AMD: Speculation, Rumors, and Discussion (Archive)

Status
Not open for further replies.
And here I am, under the impression that at least this forum would be a bit beyond simple repitition of marketing terms. :|
edit: referring to a couple of posts a page or so further back
 
It was never their intention to cede anything. I don't think any company would ever do that in any market, cede a market segment if at all possible. Yeah timelines can sift a little bit so there will be times where the others can take advantage. Just like what Geeforcer pointed out, the 2xx line for nV, it was a case of stretching a particular architecture for too long and giving the chance for its competition to catch up. I don't think nV will let something like that happen if at all possible. If it happens then they screwed up somewhere.

If a company has a certain advantage, its up to them not to further that advantage, if they don't they are doing something wrong on their end or they took the wrong direction to begin with and are trying to fix it.

Well I said temporarily. As an aside, companies reposition themselves all the time, of the innumerable examples a few that come to mind are that, in the last decade, AMD went fabless, sold their mobile handset division, and quit the dense microserver business. Anyway, the upshot of my post was simply that AMD does not appear to be competing with GP104 until Vega; hence, temporarily ceding the high end. The reason I used the language I did is because it's rather unusual for a GPU company to intentionally position themselves as cheap and cheerful, which is how I read Taylor's statement. He basically said, "Pascal is caviar for fancy men, come on by the AMD buffet and get yourself a chicken fried Polaris." Now maybe that's just what you say when your big chips aren't done yet, but typical GPU vendor PR is, "ours is the best, if not now then very soon."
 
Now maybe that's just what you say when your big chips aren't done yet, but typical GPU vendor PR is, "ours is the best, if not now then very soon."
How well would that work, e.g. when I told you that GP20x is due for Q1 2017 (fictive example!)?
Correct, the sales of the GP10x series would drop dead, even if the second revision wasn't expected to be much of an improvement in actual performance.

AMD is in a strange position. They want to sell of the remaining Fiji chips, but everyone is already waiting for Vega, and that even before Polaris is officially released. Even if they HAD released a big Polaris now, it would only have worsened the situation as Vega would then had deprecated not only one, but two designs.
For the very same reason I also doubt that AMD will release any dedicated low end chips based on the Vega arch until Navi, even if they could. Not with Navi already scheduled for 2018, and Polaris just being about to be released.

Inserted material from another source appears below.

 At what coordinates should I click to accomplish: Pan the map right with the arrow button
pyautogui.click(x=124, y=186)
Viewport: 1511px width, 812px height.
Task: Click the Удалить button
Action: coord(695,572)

I seriously doubt that Polaris was supposed to become a mere gap filler as it does now. The schedule looks just plain wrong, respectively too compressed.
 
How well would that work, e.g. when I told you that GP20x is due for Q1 2017 (fictive example!)?
Correct, the sales of the GP10x series would drop dead, even if the second revision wasn't expected to be much of an improvement in actual performance.

AMD is in a strange position. They want to sell of the remaining Fiji chips, but everyone is already waiting for Vega, and that even before Polaris is officially released. Even if they HAD released a big Polaris now, it would only have worsened the situation as Vega would then had deprecated not only one, but two designs.
For the very same reason I also doubt that AMD will release any dedicated low end chips based on the Vega arch until Navi, even if they could. Not with Navi already scheduled for 2018, and Polaris just being about to be released.

I seriously doubt that Polaris was supposed to become a mere gap filler as it does now. The schedule looks just plain wrong, respectively too compressed.

A very strange position. I suppose it's the nature of having less resources than a competitor that causes reactionary moves and throws off their cadence. It is I think becoming reminiscent of the battle with Intel, where they fight every battle with half an army, thereby never having much chance to win one. I'm clearly digressing into execution gloom country...

On the topic of HW speculation, do you think Vega will be distinct enough as an architecture to even merit replacing Polaris in it's segment? I think we're going to continue to see incremental improvements, as ever with GCN. So in that sense Vega will be big Polaris + tweaks.
 
Yes, it is. At least that's one possible implementation, as it technically doesn't need a geometry of any sort.
Well it's up to developers to implement what ever they want. And yes for some scenarios compute shader will be enough. However I don't think you'll be able to get by most cases without redrawing anything. How about objects that are really close to the player such as weapon or cockpit? How about GUI elements such as health bar, cross hair?
 
With GP100 having fine-grained compute preemption, there's a good chance that graphics preemption will be present as well. If so, then no fundamental benefit here either. So let's defer this one for later...
This does seem possible, although if AMD is to serve as an example it can take longer to get the graphics pipeline and its larger amount of context amenable to preemption.
Kaveri's architectural level had the ability to preempt compute kernels, but it was not until Carrizo that GCN received graphics preemption.
 
What specifically does compute have to do with VR that it doesn't have with the rest of rendering in modern games? Rendering stuff is graphics task, async time warp for VR is graphics task.
True, but the timewarp is somewhat time sensitive and compute should complete more quickly as you wouldn't need to worry about geometry. AMD also favored preemption with compute over graphics. How Nvidia implemented it prior to Pascal I'm not exactly sure.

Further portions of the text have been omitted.